Four GOP lawmakers this morning praised Gov. Jerry Brown's 12-point plan to change public pensions, then challenged him to go a step further by calling a special session to address the issue.
"The Legislature needs to give our full attention to this, right now," Senate Republican leader Bob Dutton said at a press conference held in his office. "After the first of the year, we're going to be all budget, all the time."
The Rancho Cucamonga Republican said that he sent his request that Brown reconvene lawmakers before the regular session starts in January. Dutton said he hadn't received a response as of this morning.
Dutton and three other GOP senators -- Tom Berryhill of Oakdale, Tom Harman of Huntington Beach and Mimi Walters of Laguna Niguel -- took turns praising Brown for offering a series of public pension changes, which the Legislative Analyst's Office described Tuesday as "a bold, excellent starting point" though it "leaves many questions unanswered."
"I want to commend the governor publicly," Harman said. "I think he is serious."

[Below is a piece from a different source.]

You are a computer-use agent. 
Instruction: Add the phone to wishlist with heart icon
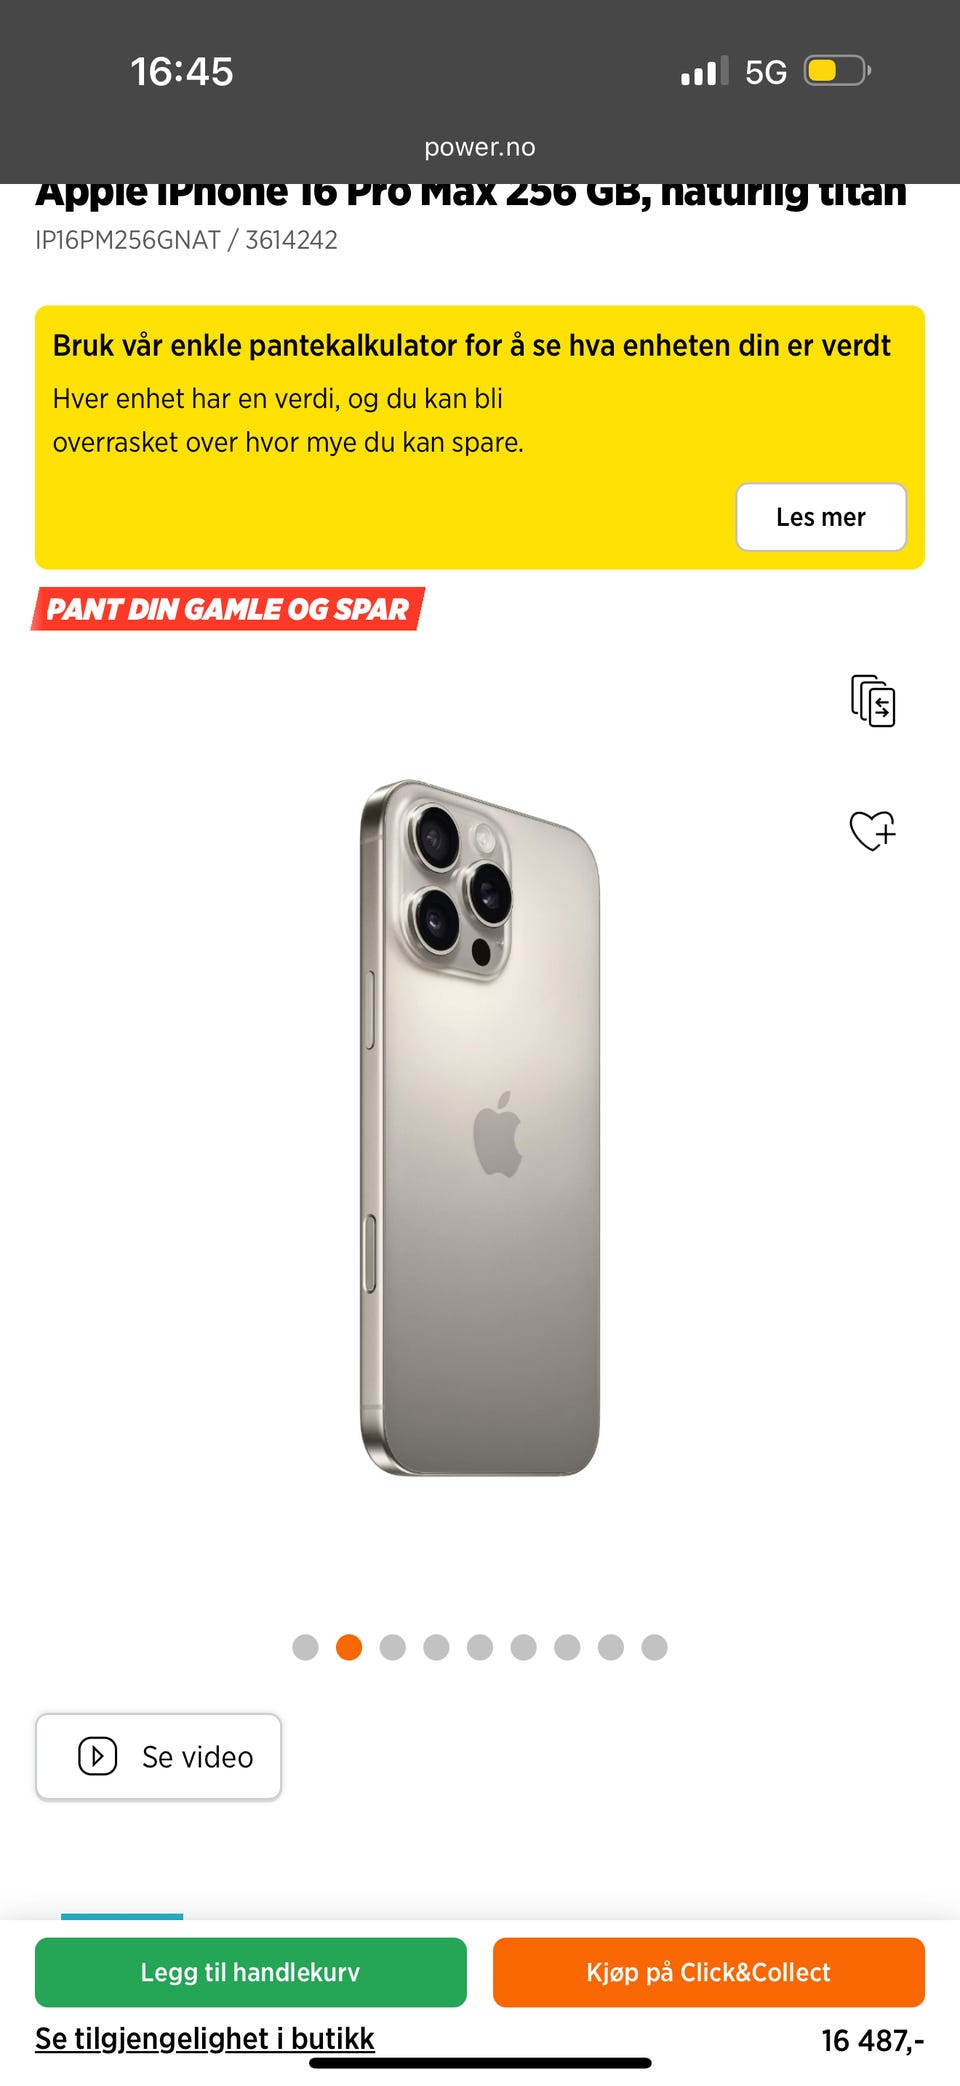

The GOP caucus has a checkered history when it comes to public pension policy. Dutton was among a small number of Republicans who tried to block legislation last year that lowered benefits for new state hires and hiked what all state workers pay into their pension funds. Then-Gov. Arnold Schwarzenegger desperately wanted the measure and had Democrats and labor on board.
Through some technical tweaking, the bill passed. Schwarzenegger said the Republicans were acting on behalf of the California Correctional Peace Officers Association.
When asked why he opposed that legislation but now supports a special session on pensions, Dutton said, "That was nothing more than punishment," referring to Schwarzenegger's well-known battles with labor, CCPOA in particular. He and the other three Republicans at this morning's news conference all insisted that true reform would have to come via a constitutional amendment to make any changes impossible for a future Legislature to undo on its own.
And last May, Brown offered to trade a public pension rollback initiative for GOP legislators' signoff on a ballot measure that would have extended tax rates. The deal fell through, and the Republicans then took the highly unusual step of publicly releasing notes of the pension negotiations.
Brown's 12-point plan is tougher in some ways than what he had agreed to last May.
For example, the Republicans' notes indicated the administration had agreed to a "optional" hybrid plan for new workers and rejected splitting pension contributions 50-50 between employers and employees. The plan Brown issued last month makes hybrids mandatory for new workers and requires current and future employees to share at least half of normal pension costs.
Unions have objected to many points in Brown's plan and insist that pensions are part of compensation that must be bargained, not mandated legislatively or via the ballot box. Brown wants to put his plan before voters a year from now.